Horst Netzel, Rentner
„Zwei Jahre danach ist plötzlich das Land weg. Und ohne uns was zu sagen. Das ist das Schlimmste.“

Angeblich waren die Netzels als Erben nicht aufzufinden. So die Version des Amtes. Ein Rätsel – wohnen sie doch seit 65 Jahren im selben Haus. Aber sei’s drum. Für den Fall, dass die Erben nicht gefunden werden, hätte für die Behörden ohnehin gegolten: Hände weg von den Grundstücken. Doch das Land Brandenburg langte trotzdem zu. Und das war »sittenwidrig«, sagte der Bundesgerichtshof in seinem Urteil.

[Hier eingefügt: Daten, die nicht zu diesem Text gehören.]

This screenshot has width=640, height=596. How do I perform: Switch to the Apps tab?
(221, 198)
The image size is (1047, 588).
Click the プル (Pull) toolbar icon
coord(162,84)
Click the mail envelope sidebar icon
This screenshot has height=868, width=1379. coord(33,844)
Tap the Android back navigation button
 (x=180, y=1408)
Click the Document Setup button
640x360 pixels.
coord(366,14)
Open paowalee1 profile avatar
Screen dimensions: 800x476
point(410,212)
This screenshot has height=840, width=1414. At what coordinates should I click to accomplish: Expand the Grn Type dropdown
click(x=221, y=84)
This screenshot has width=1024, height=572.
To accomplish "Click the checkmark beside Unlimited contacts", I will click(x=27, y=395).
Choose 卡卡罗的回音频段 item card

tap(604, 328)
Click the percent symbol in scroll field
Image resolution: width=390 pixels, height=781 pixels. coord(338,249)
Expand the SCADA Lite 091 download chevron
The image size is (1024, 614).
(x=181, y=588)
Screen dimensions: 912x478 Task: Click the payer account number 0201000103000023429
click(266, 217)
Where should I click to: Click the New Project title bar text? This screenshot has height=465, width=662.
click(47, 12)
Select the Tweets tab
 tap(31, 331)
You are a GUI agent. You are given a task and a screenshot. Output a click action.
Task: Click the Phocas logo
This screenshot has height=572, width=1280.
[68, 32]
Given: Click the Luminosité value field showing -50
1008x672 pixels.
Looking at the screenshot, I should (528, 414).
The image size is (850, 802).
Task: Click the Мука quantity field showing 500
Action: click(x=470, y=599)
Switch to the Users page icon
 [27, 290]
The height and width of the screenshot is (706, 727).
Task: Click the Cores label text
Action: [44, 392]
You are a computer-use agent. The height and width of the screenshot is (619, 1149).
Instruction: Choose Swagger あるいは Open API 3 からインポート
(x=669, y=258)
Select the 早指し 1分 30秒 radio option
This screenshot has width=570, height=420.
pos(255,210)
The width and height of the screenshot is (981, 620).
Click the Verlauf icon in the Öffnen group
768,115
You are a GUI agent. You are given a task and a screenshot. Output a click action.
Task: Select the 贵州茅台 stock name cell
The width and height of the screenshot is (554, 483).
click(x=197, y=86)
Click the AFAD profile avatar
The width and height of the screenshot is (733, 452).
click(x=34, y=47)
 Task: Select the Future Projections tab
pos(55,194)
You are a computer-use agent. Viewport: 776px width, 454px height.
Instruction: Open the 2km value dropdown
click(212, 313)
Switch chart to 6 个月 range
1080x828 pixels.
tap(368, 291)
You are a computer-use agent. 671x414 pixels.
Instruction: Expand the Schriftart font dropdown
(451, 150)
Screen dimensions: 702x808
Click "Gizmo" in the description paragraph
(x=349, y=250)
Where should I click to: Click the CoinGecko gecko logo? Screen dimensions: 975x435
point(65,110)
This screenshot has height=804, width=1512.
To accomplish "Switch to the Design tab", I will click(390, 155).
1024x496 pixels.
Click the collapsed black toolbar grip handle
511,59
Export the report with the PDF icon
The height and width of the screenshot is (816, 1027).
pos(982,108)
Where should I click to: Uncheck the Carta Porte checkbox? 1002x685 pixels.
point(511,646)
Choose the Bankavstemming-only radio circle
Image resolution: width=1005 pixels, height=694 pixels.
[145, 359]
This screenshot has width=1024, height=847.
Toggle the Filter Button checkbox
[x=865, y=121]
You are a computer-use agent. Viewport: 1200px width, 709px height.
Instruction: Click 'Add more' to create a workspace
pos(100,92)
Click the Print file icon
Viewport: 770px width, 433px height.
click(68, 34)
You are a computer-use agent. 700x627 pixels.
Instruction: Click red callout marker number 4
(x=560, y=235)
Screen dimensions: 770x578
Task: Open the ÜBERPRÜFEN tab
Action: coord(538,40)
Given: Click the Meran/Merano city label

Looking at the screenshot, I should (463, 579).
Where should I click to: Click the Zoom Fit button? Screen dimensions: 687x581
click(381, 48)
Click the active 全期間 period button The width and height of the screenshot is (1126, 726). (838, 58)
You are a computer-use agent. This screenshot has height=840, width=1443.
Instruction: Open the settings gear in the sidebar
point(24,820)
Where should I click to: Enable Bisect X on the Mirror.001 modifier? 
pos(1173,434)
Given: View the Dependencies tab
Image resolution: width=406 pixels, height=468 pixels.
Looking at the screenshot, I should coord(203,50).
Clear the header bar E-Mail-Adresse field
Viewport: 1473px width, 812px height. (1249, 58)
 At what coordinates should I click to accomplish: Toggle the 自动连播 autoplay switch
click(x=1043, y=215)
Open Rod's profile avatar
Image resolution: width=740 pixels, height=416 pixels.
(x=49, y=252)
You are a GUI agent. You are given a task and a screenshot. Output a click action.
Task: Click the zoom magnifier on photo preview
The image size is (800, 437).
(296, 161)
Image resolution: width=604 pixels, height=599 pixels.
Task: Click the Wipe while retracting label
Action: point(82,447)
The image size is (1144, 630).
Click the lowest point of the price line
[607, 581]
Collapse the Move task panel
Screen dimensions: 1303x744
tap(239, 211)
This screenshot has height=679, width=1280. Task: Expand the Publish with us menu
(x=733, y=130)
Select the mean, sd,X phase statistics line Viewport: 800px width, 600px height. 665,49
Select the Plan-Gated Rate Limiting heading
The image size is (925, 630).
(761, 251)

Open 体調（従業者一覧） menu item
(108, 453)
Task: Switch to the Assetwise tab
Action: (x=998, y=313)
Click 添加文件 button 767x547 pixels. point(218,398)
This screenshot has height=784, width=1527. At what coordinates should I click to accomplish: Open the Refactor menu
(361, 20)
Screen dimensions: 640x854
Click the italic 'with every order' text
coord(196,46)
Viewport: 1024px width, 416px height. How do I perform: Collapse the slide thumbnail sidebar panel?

Das Finanzministerium sah sich damals auf der sicheren Seite. Die Mehrheit der juristischen Berater gab grünes Licht.

Ingo Decker, Finanzministerium Brandenburg
„Das ist letztlich ein klassischer Fall von „Nachher ist man immer klüger“. Wenn man mit dem Stand von heute, sprich mit dem BGH-Urteil in der Tasche urteilen würde, im Blick auf damals, hätten wir es anders gemacht. Aber damals war das so nicht absehbar und nicht erkennbar.“

Dumm gelaufen. Dabei war der Rechtsbruch durchaus absehbar. Denn zuständig für die Grundbuchänderungen sind die Landkreise, und die gingen auf die Barrikaden. Schließlich sollten sie tausendfach die Grundbücher ändern. Auf rechtswidriger Basis. Darauf bot die Landesregierung den Kreisen einen Deal an. Ihr ändert die Grundbücher. Und wir übernehmen die Verantwortung. Den Landkreisen wurde eine so genannte Haftungsfreistellung angeboten. Wenn man so will: eine Lizenz zum Rechtsbruch. An die Intention dieser Erklärung erinnert man sich im Kreishaus Teltow-Fläming noch ganz genau.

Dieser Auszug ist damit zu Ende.